So, that has been sort of my forte at the, my years as I'm getting older to find, and, like I said, even at my age, to still be setting goals or trying to achieve a level of importance to my life. I think art has been, always been by my side. It's been a great release for me, plus a consolement, very... the creativity of it, I've enjoyed that 'cause I like to think I'm creative and... that creativity has even, is a bounce-off, where it's a, you could bounce things like even coaching. When you're creative, you try different kinds of crazy things just to see if it works and even coaching, I even tried -- just to back up a little here -- that I tried different kind of defenses and some coaches would say to me after a game, "What kind of defense were you trying there, Fujii?" He says, "You got three guys going over here, another guy over here." I says, "That's my secret." And I try it and I could chuckle to myself because we might have barely won the game, or lost the game, but they couldn't figure me out. And I'd say, "Hey, that's cool because yeah, I didn't win the city championship that year, but I was able to do some creative things even at that level."
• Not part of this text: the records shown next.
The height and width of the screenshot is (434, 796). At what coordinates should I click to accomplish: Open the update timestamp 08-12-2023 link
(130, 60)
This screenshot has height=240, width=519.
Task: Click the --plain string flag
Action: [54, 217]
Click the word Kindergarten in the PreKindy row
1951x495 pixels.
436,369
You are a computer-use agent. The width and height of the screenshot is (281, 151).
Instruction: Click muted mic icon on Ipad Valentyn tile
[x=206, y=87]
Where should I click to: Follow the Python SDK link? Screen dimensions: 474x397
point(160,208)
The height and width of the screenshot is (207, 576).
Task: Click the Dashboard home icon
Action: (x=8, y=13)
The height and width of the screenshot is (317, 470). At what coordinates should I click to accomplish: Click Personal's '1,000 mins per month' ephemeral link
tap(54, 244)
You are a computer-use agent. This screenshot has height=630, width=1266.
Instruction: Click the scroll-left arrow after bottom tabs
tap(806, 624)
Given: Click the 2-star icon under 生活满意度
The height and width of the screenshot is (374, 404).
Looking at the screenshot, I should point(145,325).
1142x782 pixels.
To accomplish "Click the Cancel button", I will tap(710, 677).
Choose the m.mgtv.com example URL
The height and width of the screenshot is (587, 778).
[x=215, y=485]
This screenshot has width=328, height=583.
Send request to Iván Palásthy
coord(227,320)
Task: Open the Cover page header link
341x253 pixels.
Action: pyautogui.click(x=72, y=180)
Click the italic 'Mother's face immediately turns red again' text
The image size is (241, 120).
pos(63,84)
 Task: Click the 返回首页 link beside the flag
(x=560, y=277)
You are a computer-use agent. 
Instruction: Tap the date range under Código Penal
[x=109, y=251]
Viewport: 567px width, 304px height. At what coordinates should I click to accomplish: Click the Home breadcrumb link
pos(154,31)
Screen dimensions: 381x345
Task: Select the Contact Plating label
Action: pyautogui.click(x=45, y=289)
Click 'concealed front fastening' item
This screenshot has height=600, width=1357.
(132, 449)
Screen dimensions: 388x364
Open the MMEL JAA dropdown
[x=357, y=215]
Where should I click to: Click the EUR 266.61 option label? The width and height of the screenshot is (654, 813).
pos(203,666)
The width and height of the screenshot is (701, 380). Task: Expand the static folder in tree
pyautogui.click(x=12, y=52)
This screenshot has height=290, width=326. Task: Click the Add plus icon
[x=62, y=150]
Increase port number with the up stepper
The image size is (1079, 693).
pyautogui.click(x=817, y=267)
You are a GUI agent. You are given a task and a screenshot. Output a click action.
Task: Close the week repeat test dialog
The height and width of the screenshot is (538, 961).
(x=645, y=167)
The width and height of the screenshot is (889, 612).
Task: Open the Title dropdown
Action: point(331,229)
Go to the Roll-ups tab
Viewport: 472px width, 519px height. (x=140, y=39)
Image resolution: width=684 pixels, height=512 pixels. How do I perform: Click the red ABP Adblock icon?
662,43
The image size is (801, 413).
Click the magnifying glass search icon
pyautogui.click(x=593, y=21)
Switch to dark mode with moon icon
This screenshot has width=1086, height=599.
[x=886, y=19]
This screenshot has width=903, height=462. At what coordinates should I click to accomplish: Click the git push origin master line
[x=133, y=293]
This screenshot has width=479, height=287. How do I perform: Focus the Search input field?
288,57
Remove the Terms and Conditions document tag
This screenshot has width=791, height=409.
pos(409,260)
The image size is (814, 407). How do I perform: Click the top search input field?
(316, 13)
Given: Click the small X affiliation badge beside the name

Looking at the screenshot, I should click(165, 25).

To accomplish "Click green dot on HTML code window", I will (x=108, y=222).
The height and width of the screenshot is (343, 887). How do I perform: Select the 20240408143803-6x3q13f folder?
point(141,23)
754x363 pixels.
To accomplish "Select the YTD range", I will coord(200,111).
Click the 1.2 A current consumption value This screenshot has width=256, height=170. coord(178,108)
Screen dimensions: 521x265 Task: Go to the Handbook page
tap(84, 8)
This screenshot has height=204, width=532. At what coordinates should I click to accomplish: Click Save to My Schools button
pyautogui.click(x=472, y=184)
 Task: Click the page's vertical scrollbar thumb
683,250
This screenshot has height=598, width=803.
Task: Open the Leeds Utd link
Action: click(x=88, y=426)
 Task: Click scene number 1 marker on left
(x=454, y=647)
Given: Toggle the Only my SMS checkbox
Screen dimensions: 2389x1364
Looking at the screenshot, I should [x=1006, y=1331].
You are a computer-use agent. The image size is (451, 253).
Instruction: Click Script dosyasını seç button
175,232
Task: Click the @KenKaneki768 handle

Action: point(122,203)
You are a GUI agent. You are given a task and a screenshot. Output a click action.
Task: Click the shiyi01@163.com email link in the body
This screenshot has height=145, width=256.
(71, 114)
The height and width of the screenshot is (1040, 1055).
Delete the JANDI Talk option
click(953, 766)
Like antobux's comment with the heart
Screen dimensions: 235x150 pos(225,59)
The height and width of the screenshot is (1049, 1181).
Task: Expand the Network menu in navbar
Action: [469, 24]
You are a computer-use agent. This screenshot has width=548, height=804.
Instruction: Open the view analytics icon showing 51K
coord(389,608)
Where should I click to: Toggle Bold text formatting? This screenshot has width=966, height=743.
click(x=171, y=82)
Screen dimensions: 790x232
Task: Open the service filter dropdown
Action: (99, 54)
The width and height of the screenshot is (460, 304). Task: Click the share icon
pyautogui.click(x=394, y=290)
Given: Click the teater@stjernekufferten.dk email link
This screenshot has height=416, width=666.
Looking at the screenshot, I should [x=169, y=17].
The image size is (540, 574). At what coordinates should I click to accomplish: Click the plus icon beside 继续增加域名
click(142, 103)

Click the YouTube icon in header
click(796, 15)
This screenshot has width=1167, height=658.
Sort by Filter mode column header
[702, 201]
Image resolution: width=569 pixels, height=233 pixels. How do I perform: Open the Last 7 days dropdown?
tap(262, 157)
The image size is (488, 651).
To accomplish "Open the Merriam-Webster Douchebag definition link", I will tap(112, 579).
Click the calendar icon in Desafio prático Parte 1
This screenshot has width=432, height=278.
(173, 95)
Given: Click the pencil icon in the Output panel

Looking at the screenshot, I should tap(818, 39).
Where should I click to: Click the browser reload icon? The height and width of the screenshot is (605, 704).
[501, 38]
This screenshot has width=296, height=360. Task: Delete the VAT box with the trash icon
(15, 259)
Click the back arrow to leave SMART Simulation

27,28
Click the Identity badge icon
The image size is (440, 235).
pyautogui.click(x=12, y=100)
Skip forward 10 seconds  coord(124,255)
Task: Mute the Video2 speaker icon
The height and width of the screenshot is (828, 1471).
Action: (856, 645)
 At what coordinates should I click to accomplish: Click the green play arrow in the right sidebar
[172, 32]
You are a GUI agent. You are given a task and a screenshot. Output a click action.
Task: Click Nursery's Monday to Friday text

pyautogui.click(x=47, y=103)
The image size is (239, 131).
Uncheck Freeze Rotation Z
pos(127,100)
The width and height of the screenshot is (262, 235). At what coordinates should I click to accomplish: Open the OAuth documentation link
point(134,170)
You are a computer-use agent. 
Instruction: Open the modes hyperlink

<End Segment 40> - Copyright © 1997 Densho. All Rights Reserved.

<Begin Segment 41>

FF: And coaching has been such an inspiring thing because see, you're not teaching academia, you're talking about talent, and to mold that, to be a teacher that molds that. I thought that was real key. And I was not going to be this jock who thinks he's a hotshot player of the past, or a guy that knows lots of plays, but just molding the mentality of what their level is, and take 'em at that level and achieve a specific goal. And I think when you do that, if you're real good... I feel not very many Nikkei or Niseis have done that. They have now, there's a lot of coaches in California who are Niseis, or rather Sanseis, Yonseis who are coaches and doing well. I'm proud of that, but I think, I think our nature lends itself for that, I really think -- that's where I think "Nikkeism" has been a plus. Because for some reason kids want trust, they want sincerity, they want direction, they want consistency and I think those things you gotta have, I think, when you coach. Because if you start being demanding about, "Well, you're never gonna be a pro, you're never gonna be a college star" -- you don't talk like that. I know there's coaches that do that, but I've always been practical and I've always, never gave false hope... so I have no regrets to talk to some of them of the past who might come to talk to me, and not say, "Yeah, you told me I was going to be a pro," or something. Never, never. I always tell them, "Yeah, you show me that you're all-city material plus you're academic and go to four years college and get your degree. Yeah, then I'll, I'll believe you," and whatever. So I feel real lucky. My memories, I could still remember so many funny things and good things about coaching.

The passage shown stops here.